Prepare your oven and workspace. Preheat your oven to 350°F (175°C) and line two baking sheets with parchment paper. This prevents sticking and ensures even baking.
Combine the dry ingredients. In a medium bowl, whisk together the flour, baking soda, baking powder, and salt until well incorporated. Proper mixing now prevents flour pockets in your finished cookies.
Cream butter and sugar. In a large bowl, beat the softened butter and 1½ cups sugar with an electric mixer on medium speed until light and fluffy, about 3-4 minutes. Don’t rush this step – proper creaming creates the perfect texture.
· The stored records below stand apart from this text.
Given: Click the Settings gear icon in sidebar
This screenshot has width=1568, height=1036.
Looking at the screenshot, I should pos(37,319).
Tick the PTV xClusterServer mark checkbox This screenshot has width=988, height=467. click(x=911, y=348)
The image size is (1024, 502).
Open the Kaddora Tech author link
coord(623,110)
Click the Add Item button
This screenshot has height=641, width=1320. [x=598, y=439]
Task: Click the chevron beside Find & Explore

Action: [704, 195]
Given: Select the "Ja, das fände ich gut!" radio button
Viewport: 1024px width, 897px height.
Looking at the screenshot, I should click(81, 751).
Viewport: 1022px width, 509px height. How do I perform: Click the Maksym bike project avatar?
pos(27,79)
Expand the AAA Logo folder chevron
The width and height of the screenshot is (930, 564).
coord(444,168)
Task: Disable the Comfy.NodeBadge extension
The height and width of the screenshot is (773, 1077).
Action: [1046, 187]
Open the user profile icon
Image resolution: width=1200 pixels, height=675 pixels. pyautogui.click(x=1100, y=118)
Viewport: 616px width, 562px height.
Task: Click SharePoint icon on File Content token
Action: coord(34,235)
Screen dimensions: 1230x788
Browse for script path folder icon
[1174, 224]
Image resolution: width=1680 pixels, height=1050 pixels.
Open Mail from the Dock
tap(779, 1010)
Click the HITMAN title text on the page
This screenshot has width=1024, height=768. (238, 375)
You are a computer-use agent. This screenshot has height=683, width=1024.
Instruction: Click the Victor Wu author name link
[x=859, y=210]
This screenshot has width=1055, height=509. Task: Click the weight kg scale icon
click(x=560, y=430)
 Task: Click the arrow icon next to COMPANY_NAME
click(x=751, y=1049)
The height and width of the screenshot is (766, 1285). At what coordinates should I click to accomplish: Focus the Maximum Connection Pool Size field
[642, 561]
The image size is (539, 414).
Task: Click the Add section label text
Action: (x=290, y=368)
Add wet ingredients. Beat in the egg until combined, then mix in vanilla extract, lemon zest, and lemon juice. The mixture might look slightly curdled, but this is normal.
Combine wet and dry mixtures. Gradually add the dry ingredients to the wet ingredients, mixing on low speed just until combined. Overmixing will develop gluten and make tough cookies.
Chill the dough. Cover the bowl and refrigerate for at least 30 minutes. This prevents excessive spreading and intensifies the flavor.
Shape the cookies. Place the remaining ¼ cup sugar in a small bowl. Roll the chilled dough into 1½-inch balls, then roll each ball in the sugar to coat completely.
Arrange on baking sheets. Place the cookie balls on the prepared baking sheets, spacing them about 2 inches apart to allow for spreading.
Bake to perfection. Bake for 8-10 minutes, just until the edges are set but the centers still look slightly underdone. They will continue cooking on the hot baking sheet.
Cool properly. Let the cookies cool on the baking sheets for 5 minutes, then transfer to a wire rack to cool completely. If using the optional lemon-sugar coating, dust it over warm cookies.